En Hong Kong no son chinos (ni quieren serlo)

LUKE STEGEMANN. 05/02/2015

SIDNEY (AUSTRALIA). En España existe la desafortunada costumbre de llamarle ‘chino' a cualquier persona con aspecto asiático. Pero en Hong Kong -ciudad de la actual revolución de los paraguas- no son chinos. O no quieren serlo. Hong Kong tiene su propio camino como antigua colonia británica convertida en ciudad reluciente, vertical e hipercapitalista, húmeda e intensa, con sus siete millones de personas en un trocito de tierra, sus lluvias torrenciales y huracanes, su cine maravilloso, sus platos exquisitos de tortuga y serpiente.

En su dedicación mercantil, su capacidad incansable de trabajo y su veneración confuciana a los padres, sí mantienen su herencia china. Por lo demás, Hong Kong representa todo lo contrario al régimen de Beijing: en su individualismo feroz, su independencia imperturbable y su profunda aculturación a los valores occidentales, la gente de Hong Kong no es nada china.

Y allí el problema. La gente está otra vez en la calle, harta de las imposiciones de Beijing. Por las zonas financieras de Central o Wan Chai, por las calles legendarias de mercadillo de Mong Kok o por la zona turística de Tsim Sha Tsui, allí están, luchando por un fenómeno ‘occidental', el derecho a la democracia.

Cierto que sus antiguos ‘padres' británicos no se destacaron por su fomento de democracia: hay momentos en los que a occidente le conviene la democracia; hay momentos en los que no. Sin embargo, lo que pasó en Hong Kong en 1997, cuando la colonia inglesa devolvió el poder al gobierno chino fue una recolonización, como si Alemania del Oeste hubiera pasado, en 1989, al sistema unipartidista soviética. Con la ‘ola democratizadora' que lleva treinta años pasando por el mundo, Hong Kong es quizás el único ejemplo de una región que pasó a tener menos libertad.

La democracia tiene difícil nacimiento en Asia: véase el constante vaivén de Tailandia, el camino muy sacrificado de Corea del Sur e Indonesia, el que queda por hacer en Camboya o Vietnam. Pero siempre tiene en común con occidente la naturaleza de la lucha: a favor de los derechos y dignidad de la gente ante los intereses del poder atrincherado - sea militar, religioso, comunista o neoliberal/capitalista-. Para muchos, también en España, donde la generación nacida en 1978 choca con la que vivió la Transición, la democracia sigue siendo un bicho raro y algo inconveniente; consolidarse puede ser cosa de décadas. O siglos.

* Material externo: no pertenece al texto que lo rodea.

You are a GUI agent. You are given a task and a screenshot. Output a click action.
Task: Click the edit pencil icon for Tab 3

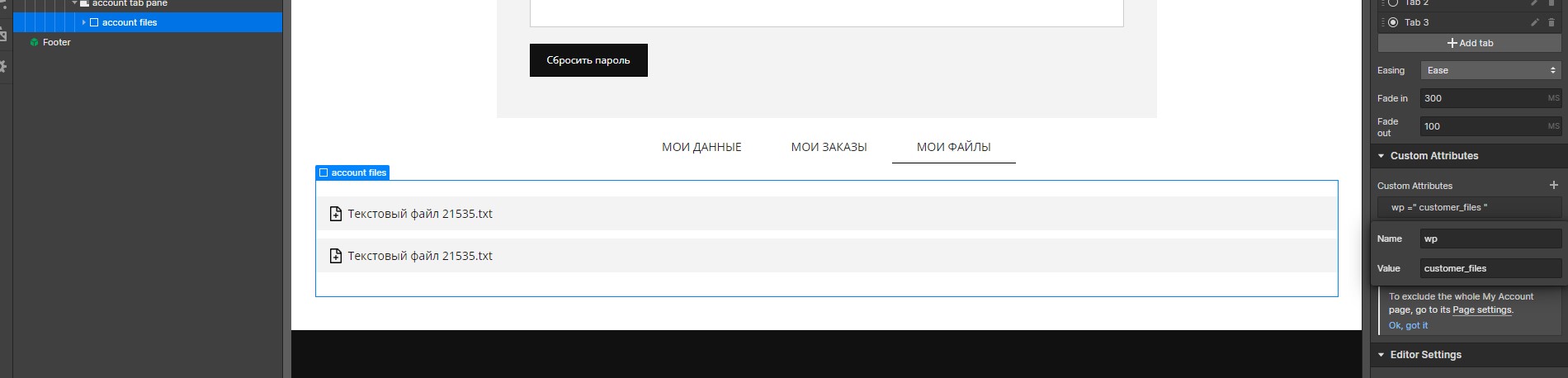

En Hong Kong te juzgan en primer lugar por tu reloj. No es de sorprender: este templo al comercio es uno de los lugares de shopping más privilegiados del mundo, tanto por las marcas de lujo europeas como por los mercados callejeros donde todo Oriente viene a parar con sus prendas, joyas, especias, medicinas a base de insectos inimaginables y cortes de carne nunca vistos. Sin embargo, por muy amantes de lo lujoso que sean en Hong Kong, de superficial no tienen nada. En tres ocasiones estuve en Hong Kong como consultor, trabajando con su ministerio de educación.

Difícil era no quedarse profundamente impresionado por la sofisticación intelectual y política de su juventud. Saben que con su ‘un país, dos sistemas' -herencia de Deng Xiaoping- habitan una ciudad de grandes tensiones geopolíticas e identidad esquizofrénica; tarde o temprano tiene que llegar el ‘no va mas'. Y los veo ahora en la tele, bajo ese campo impresionante de paraguas, con su inglés impecable (con acento puro oxbridge), retando al monolito que es el gobierno chino. Dadas las dimensiones de su contrincante, no es poca cosa. Pero Beijing no les puede vender su férreo control político como el precio a pagar por una mejor calidad de vida (ya viven muy bien, gracias). Ya saben qué es la libertad. La paradoja: a pesar de su veneración a los padres, para los jóvenes de Hong Kong, Beijing es el padre que no querían... y que no quieren.